The stock market tends to be focused on the shorter term, anchored to old growth rates and less efficient at discounting inflections in long-term growth rates. However, the long-lasting tailwinds we see in these companies can show higher growth potential over the longer term. Conversely, where our analysis shows that a stock’s growth rate is fading faster than the market expects, we would seek to avoid it.
A good example of anchoring would be a company which is a key enabler of electrification of buildings, transport and industry. Its low- and medium-voltage electrical products and software play a big role in the upgrading of buildings and electrical grids. A number of its solutions could improve energy efficiency by up to 50% and reduce energy costs by 30%, but this potential is currently not factored into the company valuation, because of anchoring to past legacy issues.
2. Identify companies that are promising for the long term but hampered by short-term cyclical concerns.
Short-term cyclical concerns may cloud a positive long-term picture when it comes to not only fundamentals but also decarbonisation and wider sustainability potential. From a behavioural perspective, loss aversion often leads investors to avoid cyclically challenged companies. This bias can lead to re-rating opportunities when the short-term cyclical environment improves, and the long-term tailwinds become apparent.
An example of loss-aversion bias would be a shipping equipment company which has developed marine engines that can run on green fuel. It has suffered from the downturn in the marine cycle, but as we approach the trough of the cycle it is starting to benefit from the shipping industry’s structural need to reduce carbon emissions. The company’s fundamentals are intact, with a solid balance sheet, and the valuation is attractive. However, the upside potential in the company — both from a sustainability and a financial perspective — remains broadly underacknowledged by the market due to these shorter-term concerns.
3. Manage risk
Investors tend to flock to stocks that may appear to be strong financial and sustainability winners. Yet this “safety of the crowd” bias may mask fundamental flaws in the positive investment case that supports current valuations and third-party ratings.

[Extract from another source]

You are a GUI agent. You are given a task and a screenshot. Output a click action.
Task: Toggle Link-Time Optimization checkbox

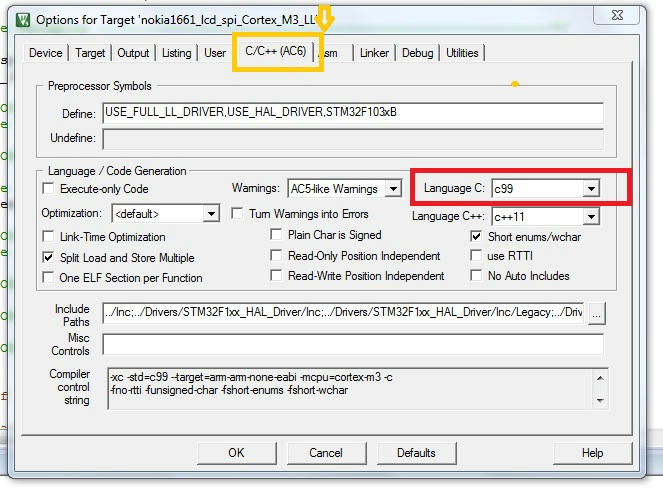(x=49, y=237)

An example of safety of the crowd bias could be some of the wind turbine companies where the compelling sustainability case has led to a premium rating for the stocks which may mask any fundamental issues. In some cases, stocks have underperformed as a result of a growing dissociation between weakening fundamentals and a persistently strong sustainability case. We would avoid such stocks, given the risk they pose to clients’ portfolios.